◆ DIRECTIONS FOR THIS TASK:
Rename "conversation" to "chat" in the listing from the line with "Viewport: 1456px width, 819px" through the end of the listing, and reproduce those lines with nothing else changed. Leave the pictures out of your answer.

(Listing of located words and elements)
__________
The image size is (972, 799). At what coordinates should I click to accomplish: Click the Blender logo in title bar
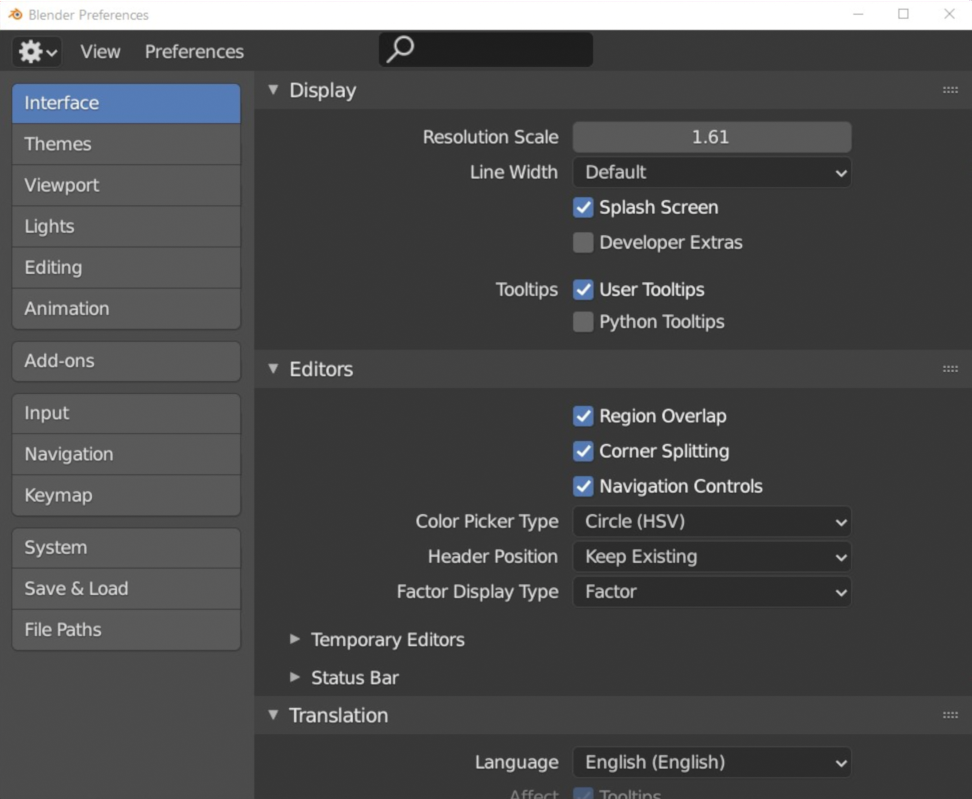pyautogui.click(x=15, y=14)
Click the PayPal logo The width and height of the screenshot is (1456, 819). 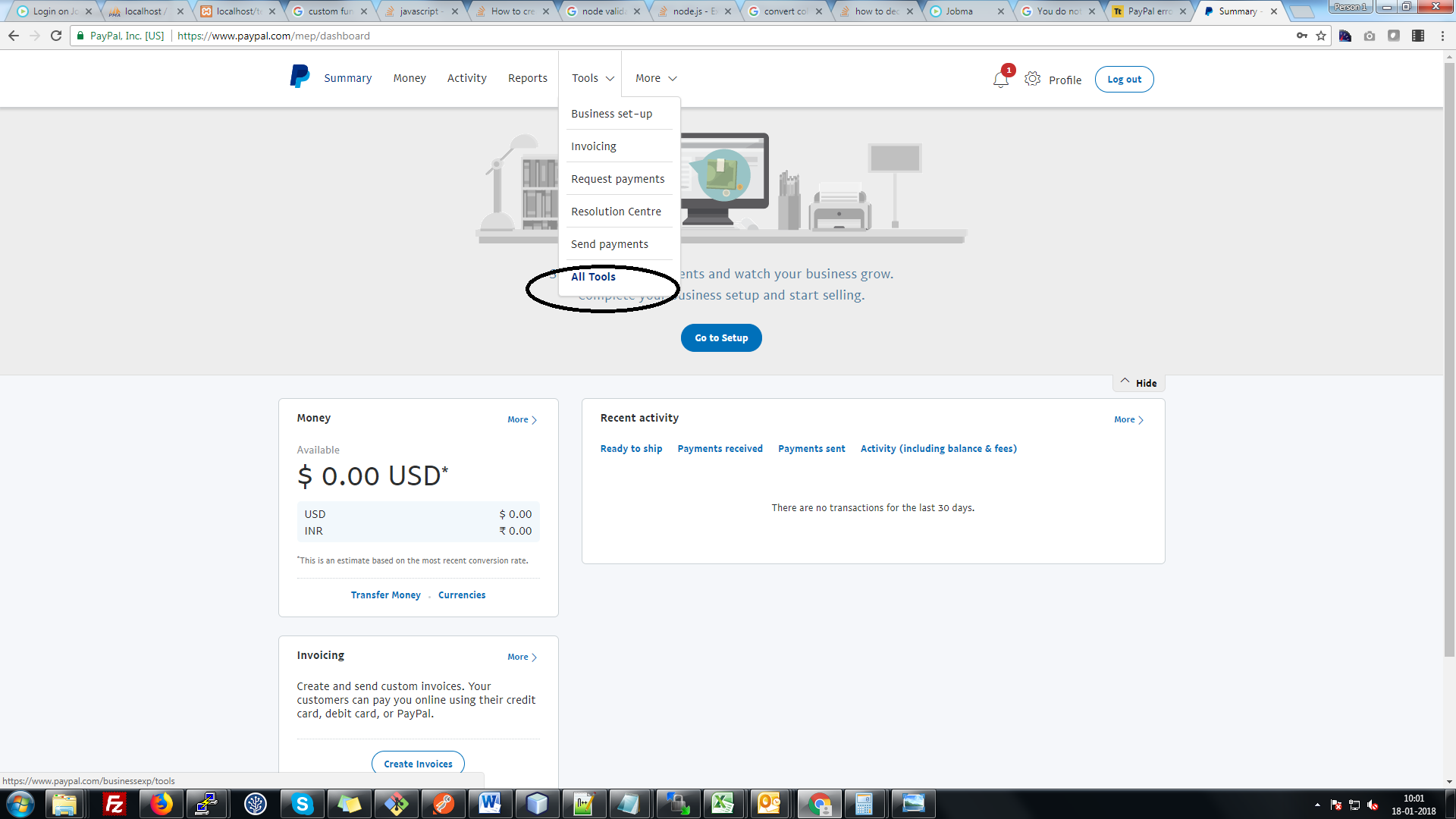coord(299,76)
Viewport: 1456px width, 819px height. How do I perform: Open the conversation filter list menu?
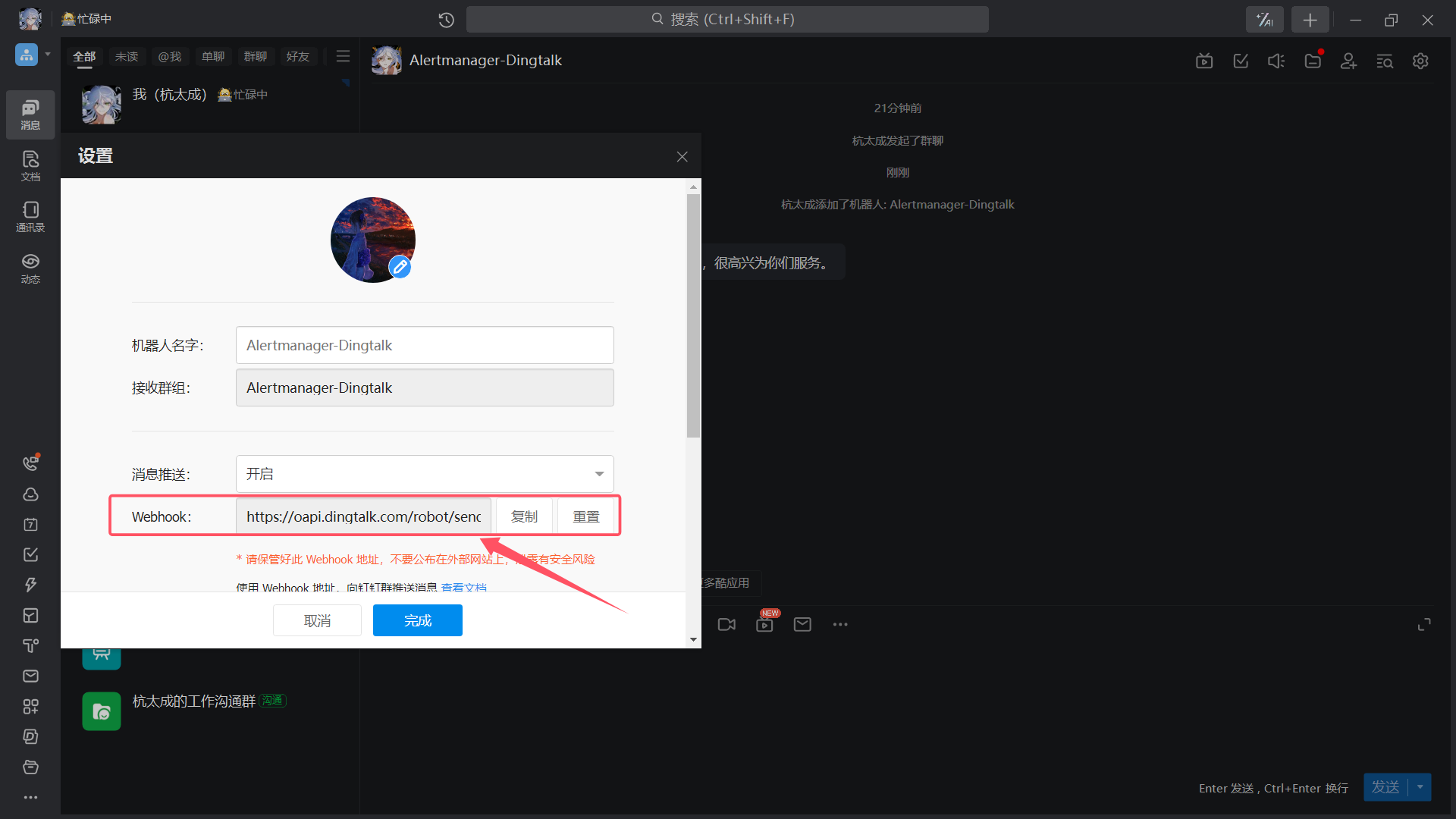[343, 56]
__________
◆ RESULT OF THIS TASK:
Viewport: 1456px width, 819px height. How do I perform: Open the chat filter list menu?
[343, 56]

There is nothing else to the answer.